Wanshan Archipelago Campaign

Wanshan Archipelago, Xiangzhou

The communist takeover of the Wanshan Archipelago eliminated the nationalist threat to its vital shipping lines to Hong Kong and Macau and crushed nationalist blockade of mouth of the Pearl River. The Wanshan Archipelago Campaign was the first combined army and naval operation for the communists and in addition to damaging and sinking nationalist ships, eleven nationalist ships were captured and they provided valuable local defense asset once they were completely repaired and returned to the active service in the communist fleet. One of the major contributor to the success was the correct tactics of not engaging the overwhelmingly superior opposing naval fleet, but instead, utilizing the numerically and technically superior shore batteries that the communists did enjoy to engage opposing naval targets that were outgunned. The largest island, the Trash Tail (Lajiwei, 垃圾尾) Island, was renamed Laurel Mountain (Guishan, 桂山) Island, in honor of the landing ship Laurel Mountain (Guishan, 桂山), the largest communist naval vessel participated in the conflict.


The nationalist control of the Wanshan Archipelago was mostly symbolic for political propaganda and the battle for the control of the archipelago was destined to fail for the same simple reason just like the earlier Battle of Nan'ao Island: the location was just too far away from any friendly bases and thus it was difficult to support in war, and when the support was available, it was rather costly. Although the largest island provided a relatively good anchorage, there was just not enough land to build any comprehensive facilities and infrastructures to support a fleet. As a result, many of the repairs that could be done locally had the comprehensive facilities and infrastructures been available would require traveling back to the distant friendly bases, thus greatly increased cost. When a major damage occurred, tugs were needed to tow the damaged vessel, and in the event of war when tugs could not be available, the damaged vessels had to be abandoned. In contrast, the communists had comprehensive facilities and infrastructures on the mainland and since the archipelago at the communist's doorstep, they could simply recover the abandoned nationalist vessels and repair them after taking them back to the mainland, and put them back into service to fight against the former owners of these vessels, as the case of the eleven naval vessels abandoned by the nationalists after the battle.

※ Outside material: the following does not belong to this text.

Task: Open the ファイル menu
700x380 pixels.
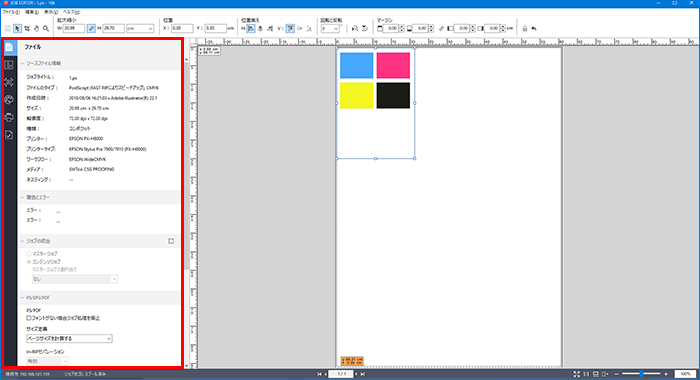Action: click(11, 12)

As for the blockade of the mouth of the Pearl River, it certainly caused difficulties for the communists. However, these difficulties could be overcome because there were and still are link between the mainland and Hong Kong, and Macau via land, and for the maritime traffic, the nationalist naval force could only cover the coastal region outside the effective range of the communist's land batteries and the communist could simply move a little deeper into the Pearl River to avoid the nationalist naval force. Though this did indeed increased the cost for the communist, the price tag for the operation of the naval task force performing this duty so far away from any support base was far greater comparatively speaking, because communist transportation was mostly by wooden junks that only required wind, while the modern nationalist navy required much more, such as fuel and maintenance supplies. Many nationalist strategist and naval commanders had pointed out this disadvantage and along with the geographically disadvantage (i.e. the lack of comprehensive facilities and infrastructures), wisely and correctly suggest to withdraw from the Wanshan Archipelago in order to strengthen the defense elsewhere, but their requests were denied because holding on something at the enemy's door step would have a significant symbolic meaning of great political propaganda value, but when the inevitable fall had finally occurred, the resulting disaster had negated any previous gains in political and psychological propaganda.